____ INFORMATION SUPPLIED
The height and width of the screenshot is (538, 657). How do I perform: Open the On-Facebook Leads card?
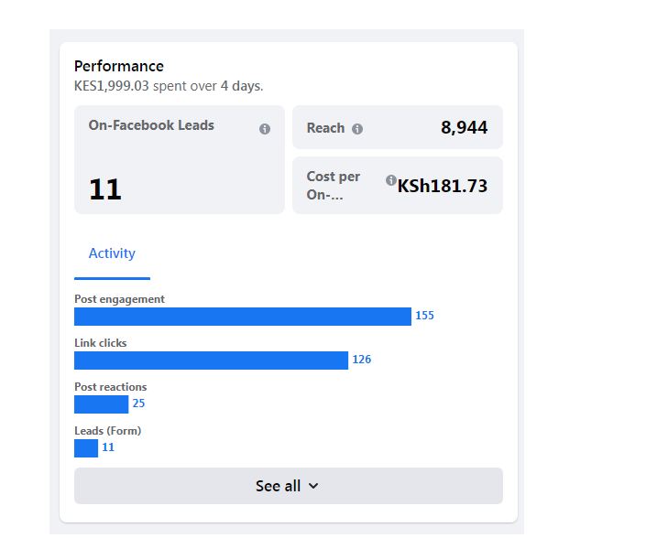[x=180, y=160]
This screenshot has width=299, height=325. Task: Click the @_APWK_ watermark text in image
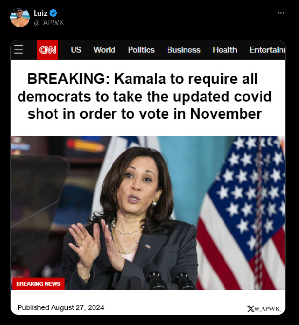click(268, 309)
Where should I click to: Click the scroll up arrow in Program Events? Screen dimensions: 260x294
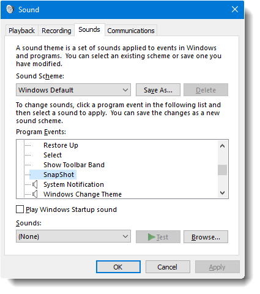click(x=222, y=146)
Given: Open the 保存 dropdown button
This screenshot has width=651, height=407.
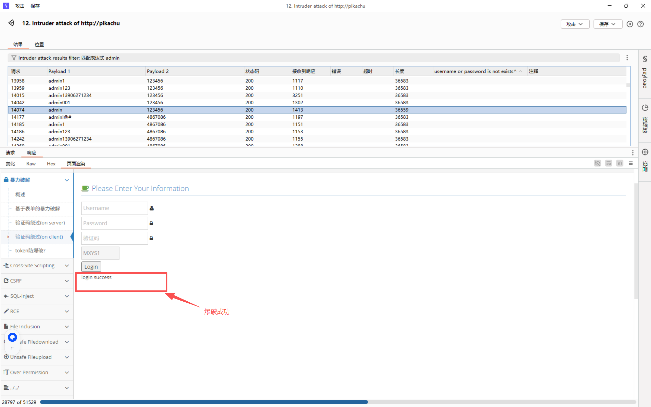Looking at the screenshot, I should click(607, 24).
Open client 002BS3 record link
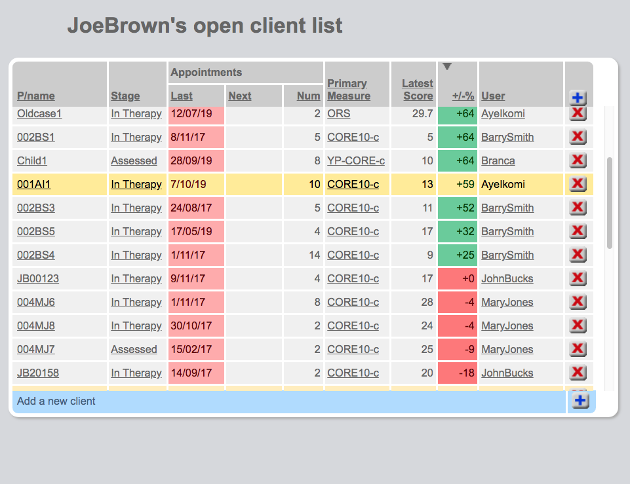630x484 pixels. point(36,208)
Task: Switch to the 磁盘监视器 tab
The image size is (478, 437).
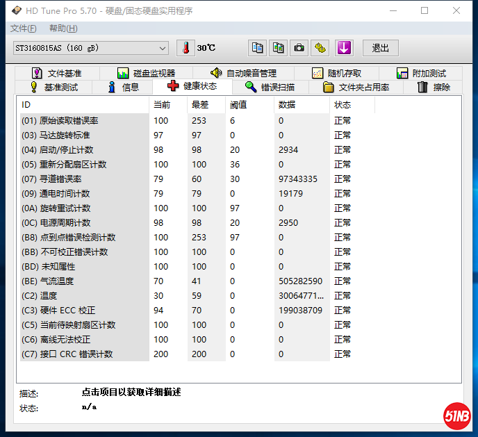Action: pyautogui.click(x=146, y=73)
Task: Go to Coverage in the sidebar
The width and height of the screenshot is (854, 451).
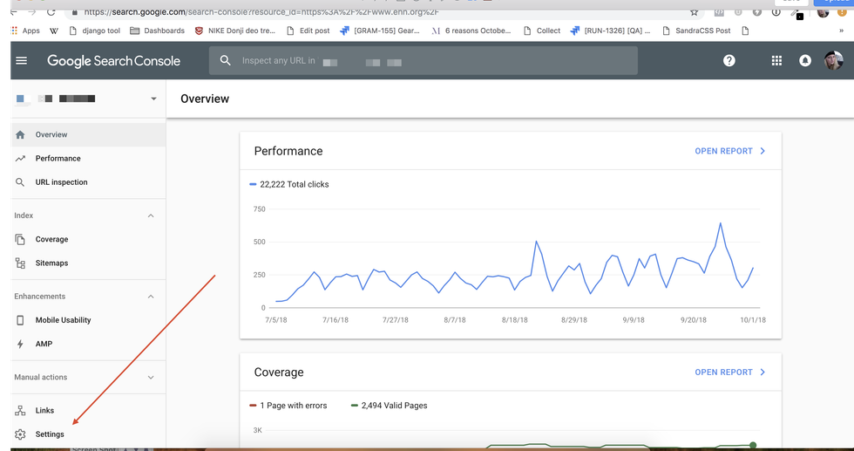Action: click(x=51, y=239)
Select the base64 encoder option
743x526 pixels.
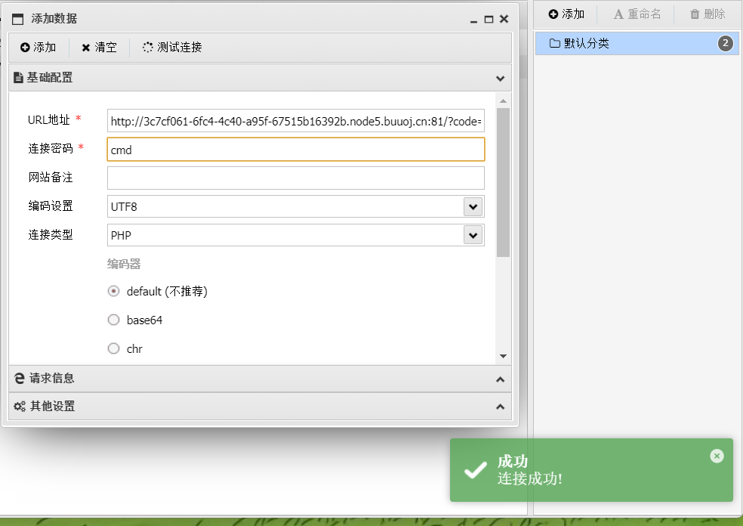click(114, 320)
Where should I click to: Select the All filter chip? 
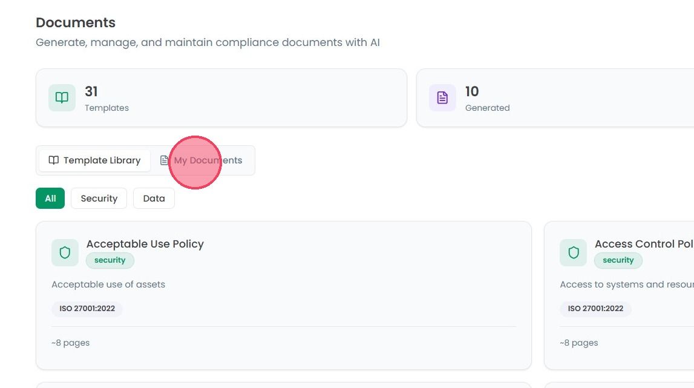point(50,198)
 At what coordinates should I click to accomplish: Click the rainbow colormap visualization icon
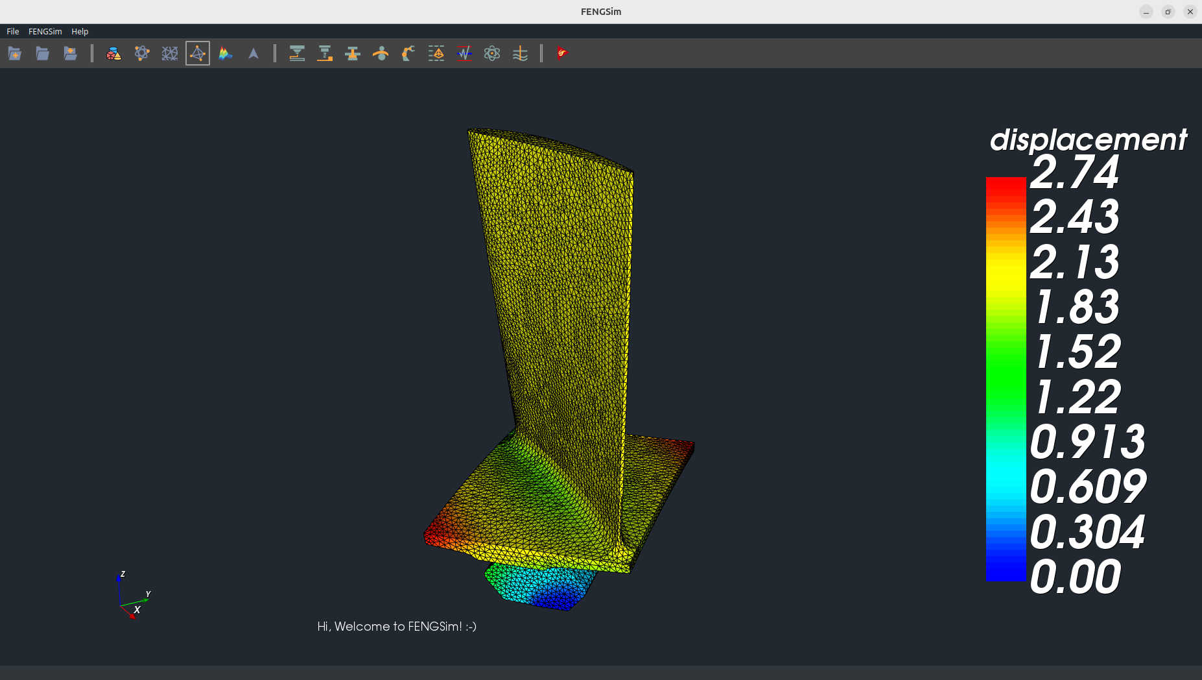tap(226, 53)
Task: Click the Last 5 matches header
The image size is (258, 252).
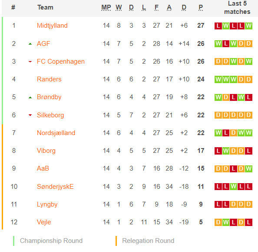Action: click(x=237, y=7)
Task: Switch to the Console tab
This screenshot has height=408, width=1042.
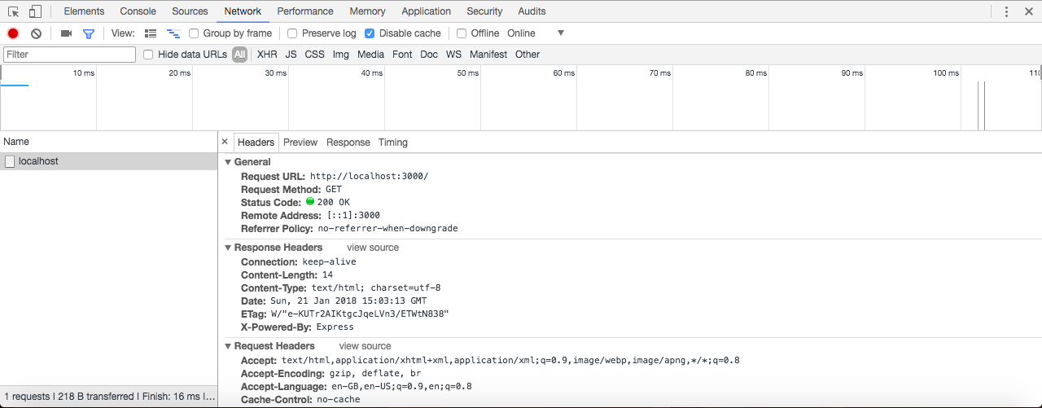Action: [x=138, y=11]
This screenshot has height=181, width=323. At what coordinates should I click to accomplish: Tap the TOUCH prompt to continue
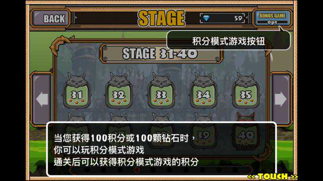(x=273, y=177)
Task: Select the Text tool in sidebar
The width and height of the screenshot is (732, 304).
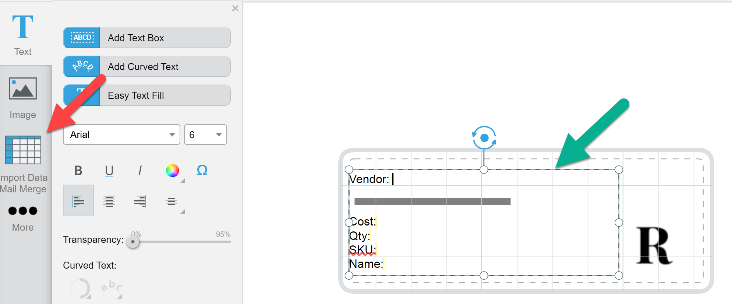Action: (23, 34)
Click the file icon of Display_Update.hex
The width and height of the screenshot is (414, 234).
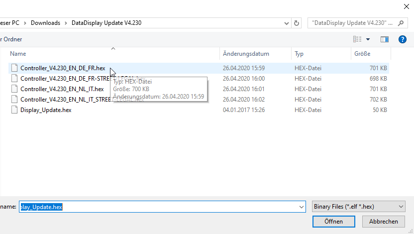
________
SET PROBLEM: Return all of the entries above word for word, from the first line to the last, omitting the pictures.

EXERCISE OUTPUT:
The height and width of the screenshot is (538, 657). How do I perform: Open the On-Facebook Leads card?
[x=180, y=160]
This screenshot has width=299, height=325. Task: Click the @_APWK_ watermark text in image
click(268, 309)
Where should I click to: Click the scroll up arrow in Program Events? Screen dimensions: 260x294
click(x=222, y=146)
Given: Open the 保存 dropdown button
This screenshot has width=651, height=407.
Looking at the screenshot, I should click(607, 24).
Open client 002BS3 record link
630x484 pixels. point(36,208)
Task: Switch to the 磁盘监视器 tab
The image size is (478, 437).
Action: pyautogui.click(x=146, y=73)
Task: Go to Coverage in the sidebar
The width and height of the screenshot is (854, 451).
Action: click(x=51, y=239)
Select the base64 encoder option
743x526 pixels.
click(114, 320)
Where should I click to: Select the All filter chip? 
point(50,198)
 At what coordinates should I click to accomplish: Click the rainbow colormap visualization icon
tap(226, 53)
Task: Click the Last 5 matches header
The image size is (258, 252).
Action: click(x=237, y=7)
Task: Switch to the Console tab
This screenshot has height=408, width=1042.
Action: [x=138, y=11]
This screenshot has height=181, width=323. At what coordinates should I click to accomplish: Tap the TOUCH prompt to continue
(x=273, y=177)
Task: Select the Text tool in sidebar
The width and height of the screenshot is (732, 304).
Action: (23, 34)
Click the file icon of Display_Update.hex
The width and height of the screenshot is (414, 234).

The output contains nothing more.